Termasuk pula gaya Tarji yang pada periode 80-an itu selalu minum bir ketika membacakan sajak-sajaknya di panggung. Penonton akan mendengarkan mantera-mantera yang dibawakannya dengan suara lantang-lantang serak sambil melihat rambut gondrong Tarji serta botol-botol birnya di panggung.     Saya termasuk pengagum Rendra dan Tarji. Dan mungkin karena itu maka di awal 90-an ketika mendalang semalam suntuk di manapun saya selalu minum bir. Langsung dari botolnya juga. Kadang bisa sampai tujuh botol.

Hanya sekali bir itu tidak saya tenggak langsung dari botol ketika mendalang di pesantren Emha Ainun Nadjib di Jombang, di awal-awal Cak Nun baru manten anyar ama Novia Kolopaking. Bir saya masukkan di kendi. Saya tuang “air kendi” itu ke gelas, lantas saya meminumnya dari gelas seolah-olah meminum air.

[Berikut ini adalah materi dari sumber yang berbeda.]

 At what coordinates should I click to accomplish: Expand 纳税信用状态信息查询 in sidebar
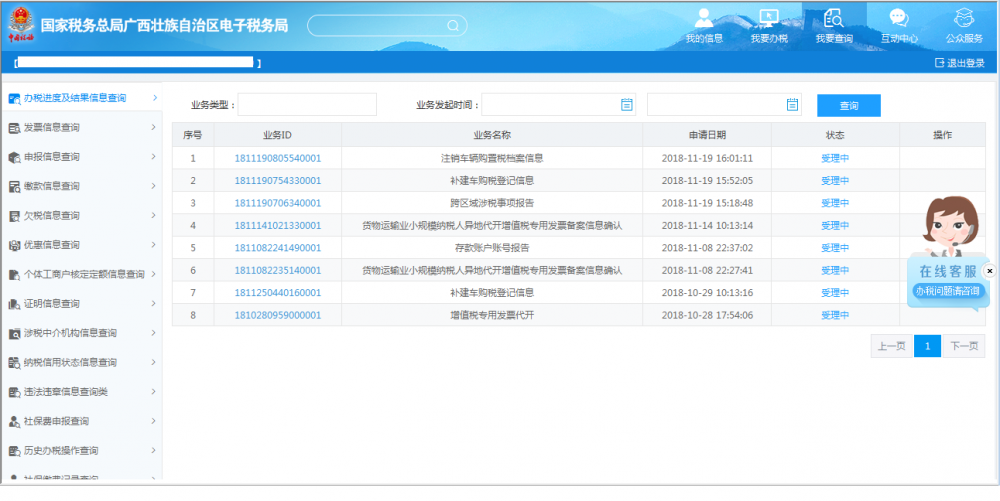(80, 362)
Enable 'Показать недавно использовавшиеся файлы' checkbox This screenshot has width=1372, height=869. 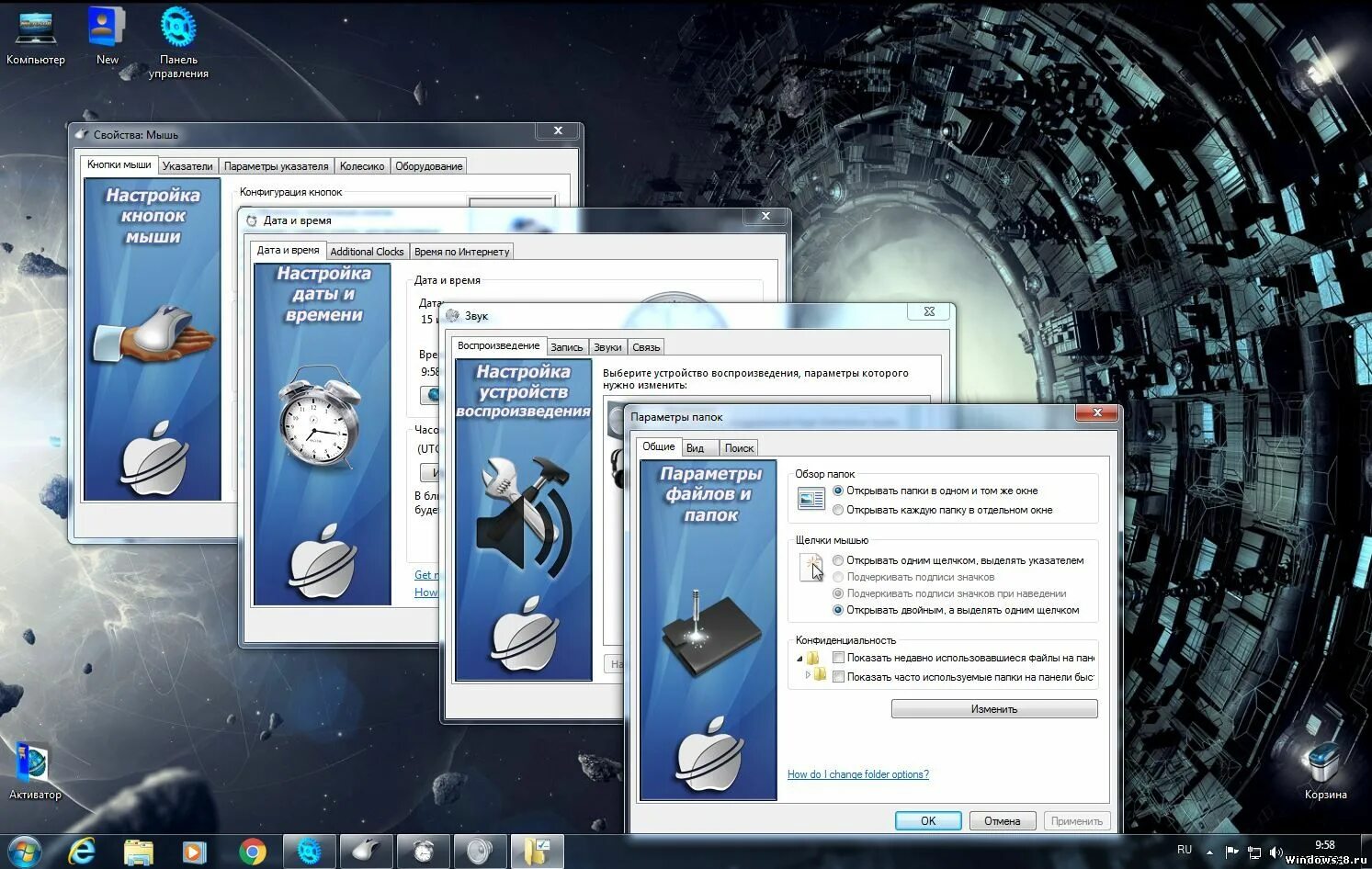click(x=838, y=658)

Novia yang duduk tak jauh dari panggung pasti juga menyangka Ki Dalang sedang minum air putih malam itu.

Yang sedang diminumnya adalah jenis air yang cukup kuno, yang resepnya sudah tertulis di prasasti tanah lihat Mesopotamia dan Mesir pada 4.300 tahun Sebelum Masehi, dan sudah pula dibuat oleh bangsa Cina kuno, Siria serta suku Inka.

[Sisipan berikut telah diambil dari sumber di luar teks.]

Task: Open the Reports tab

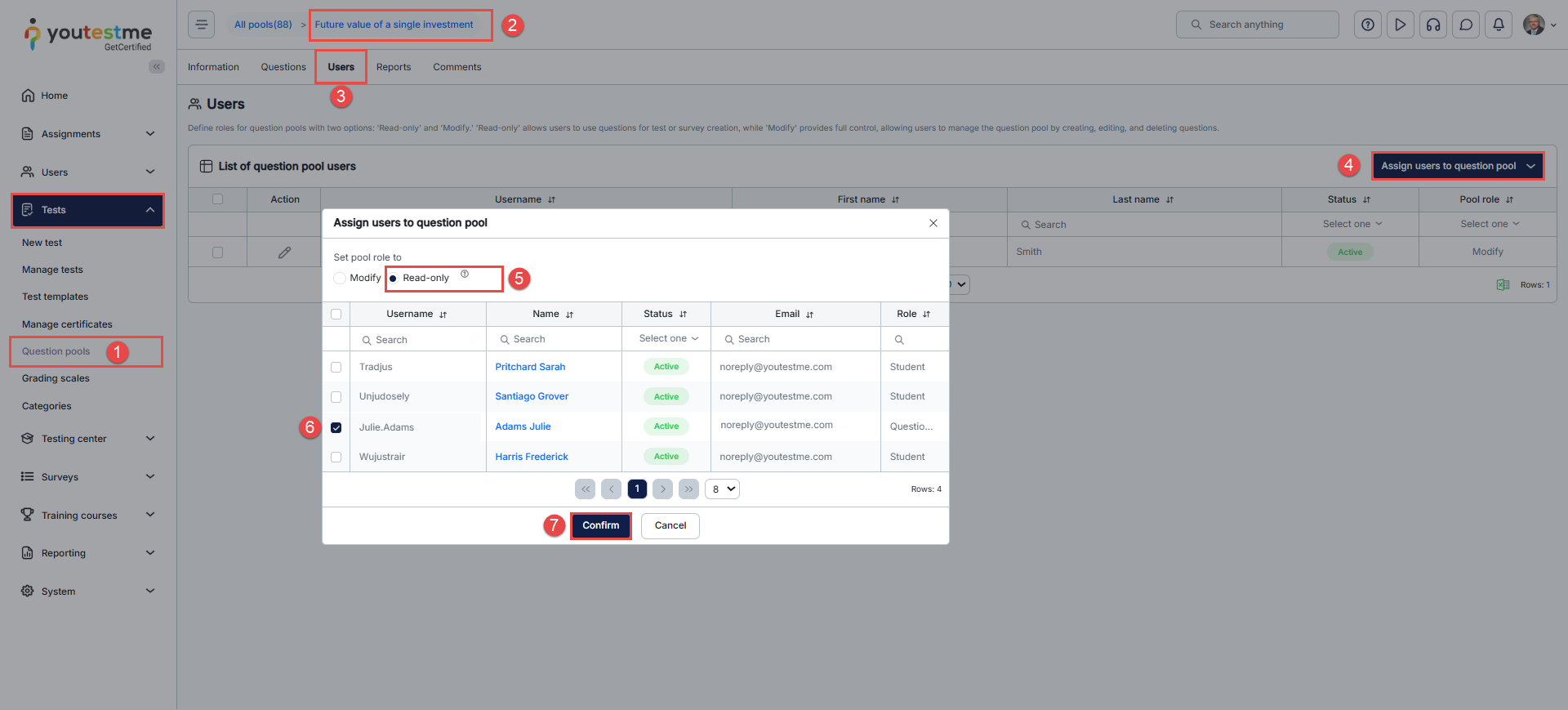Action: pyautogui.click(x=394, y=67)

Ini bukan jenis air yang baru ditemukan oleh masyarakat Betawi pada zaman kolonial Belanda, yang sering disalahkaprahkan dengan sebutan bir, yaitu Bir Pletok. Itu lho minuman dari rempah-rempah alami yang tujuannya buat penyegar dan kebugaran masyarakat Betawi.

Lantas kehidupan terus berlangsung, dengan proses-proses perubahan yang terjadi di dalamnya. Antara lain saya bertemu dengan orang yang sangat menyukai wine. Dia bilang wine dengan takaran tertentu lebih baik daripada bir. Wine bagus untuk kelancaran peredaran darah. Sejak itu saya pelan-pelan bergeser dari bir ke wine.

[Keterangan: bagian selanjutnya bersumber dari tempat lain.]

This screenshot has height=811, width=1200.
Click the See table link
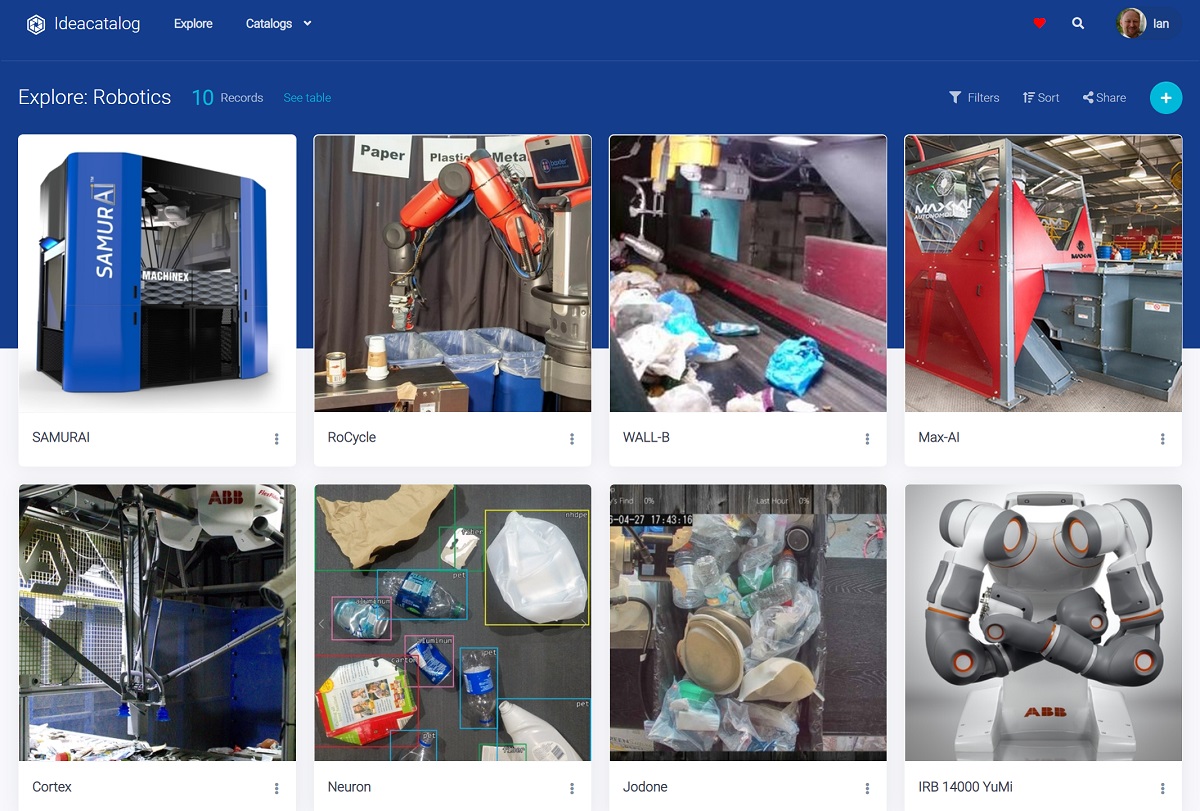[306, 97]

Tapi kehidupan masih saja terus berlangsung dengan proses-proses perubahan yang terjadi di dalamnya. Ternyata yang paling murah dan khasiatnya juga terbukti dapat melancarkan peredaran darah adalah berjalan kaki pagi hari sekitar 20 menit.

Tentu saja bir dan wine tak harus ditinggalkan sama sekali, sejauh masih tertakar. Ya, kuncinya adalah tertakar. Jalan kaki yang katanya bagus itu toh tak baik jika kita lakukan secara berlebihan.

Bir, baik jenis ale, lager, pilsener dan bir hitam, tak bisa ditinggalkan saya duga karena ada campur-campur rasanya antara manis dan pahit. Seperti melinjo, jengkol dan pete sebagai lauk dan warna dalam makanan yang manis.

Seperti ketika sedang kita seruput kopi.